Ta-Tas and Tacos with Project Pat

Pat came to the interview on something of a dour note (he wasn’t hungry and I made him travel to Brooklyn), but he softened up once he realized I knew every thing about him. I had a lot of questions planned, but somehow we just ended up watching...

All photos by Rocky Li, editor of Third Looks.

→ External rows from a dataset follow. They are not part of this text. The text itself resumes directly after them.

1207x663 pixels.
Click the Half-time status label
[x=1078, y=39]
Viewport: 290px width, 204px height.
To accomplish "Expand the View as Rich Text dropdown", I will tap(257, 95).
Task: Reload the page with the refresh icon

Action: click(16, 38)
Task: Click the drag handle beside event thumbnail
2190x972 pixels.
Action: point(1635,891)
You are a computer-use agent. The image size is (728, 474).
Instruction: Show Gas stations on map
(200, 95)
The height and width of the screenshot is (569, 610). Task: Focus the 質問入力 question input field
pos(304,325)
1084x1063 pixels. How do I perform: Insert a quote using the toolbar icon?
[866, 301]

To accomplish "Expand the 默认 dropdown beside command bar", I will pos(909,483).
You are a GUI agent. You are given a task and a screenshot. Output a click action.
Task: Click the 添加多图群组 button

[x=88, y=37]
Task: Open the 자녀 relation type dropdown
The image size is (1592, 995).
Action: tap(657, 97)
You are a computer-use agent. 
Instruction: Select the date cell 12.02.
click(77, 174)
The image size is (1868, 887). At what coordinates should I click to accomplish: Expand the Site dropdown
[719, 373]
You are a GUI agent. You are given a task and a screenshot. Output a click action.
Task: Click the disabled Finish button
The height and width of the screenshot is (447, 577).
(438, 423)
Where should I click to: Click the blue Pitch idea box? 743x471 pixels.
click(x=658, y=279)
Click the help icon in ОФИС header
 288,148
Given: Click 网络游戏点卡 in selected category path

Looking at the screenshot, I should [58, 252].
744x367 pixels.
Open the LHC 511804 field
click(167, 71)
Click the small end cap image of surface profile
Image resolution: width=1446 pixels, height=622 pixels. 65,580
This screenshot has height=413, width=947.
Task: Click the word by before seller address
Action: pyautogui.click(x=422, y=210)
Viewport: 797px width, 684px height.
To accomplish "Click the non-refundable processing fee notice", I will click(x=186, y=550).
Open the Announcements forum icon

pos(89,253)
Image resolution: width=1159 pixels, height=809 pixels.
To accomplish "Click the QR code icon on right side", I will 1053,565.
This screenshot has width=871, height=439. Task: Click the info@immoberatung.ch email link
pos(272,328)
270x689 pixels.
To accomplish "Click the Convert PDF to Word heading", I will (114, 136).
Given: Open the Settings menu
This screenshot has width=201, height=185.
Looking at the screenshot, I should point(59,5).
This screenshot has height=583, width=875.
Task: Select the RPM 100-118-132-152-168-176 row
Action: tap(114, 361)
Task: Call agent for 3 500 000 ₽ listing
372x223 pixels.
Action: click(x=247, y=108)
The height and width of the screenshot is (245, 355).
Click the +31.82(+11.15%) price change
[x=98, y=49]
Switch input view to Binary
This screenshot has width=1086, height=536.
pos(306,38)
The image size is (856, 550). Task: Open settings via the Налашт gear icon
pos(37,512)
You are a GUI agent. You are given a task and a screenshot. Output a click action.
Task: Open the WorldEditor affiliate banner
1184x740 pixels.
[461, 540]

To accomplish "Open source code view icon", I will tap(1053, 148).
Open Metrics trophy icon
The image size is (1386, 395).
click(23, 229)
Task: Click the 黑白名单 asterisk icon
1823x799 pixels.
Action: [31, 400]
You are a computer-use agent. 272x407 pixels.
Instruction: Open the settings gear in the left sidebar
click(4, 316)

Deductive reasoning tells me that my first time hearing Project Pat was probably Three 6 Mafia’s “Sippin’ on Some Sizzurp,” though my earliest memories of Pattuh are seeing the music video for “Chickenhead” on Rap City and hearing “Break Da Law 2001” on Funkmaster Flex’s 60 Minutes of Funk, Vol. 4. I don’t remember which of these happened first, but what I do know is that shortly after, I got my hands on Mista Don’t Play: Everythang’s Workin’, and it blew my fucking mind. I’d never heard anyone rap like Project Pat before, who bent lyrics by way of a roller-coaster ride of inflections over nightmare-style production from Juicy J and DJ Paul. Anyway, Project Pat headlined Santos Party House last week, and I met him for tacos in Brooklyn a few hours beforehand. He came into the interview on something of a dour note (he wasn’t hungry, for one, and I made him come to Brooklyn, for two), but he couldn’t help but soften up when he realized I knew every single thing about him. There were a lot of questions I planned on asking, but somehow, we just kind of ended up watching Adventures in Hollyhood on my laptop.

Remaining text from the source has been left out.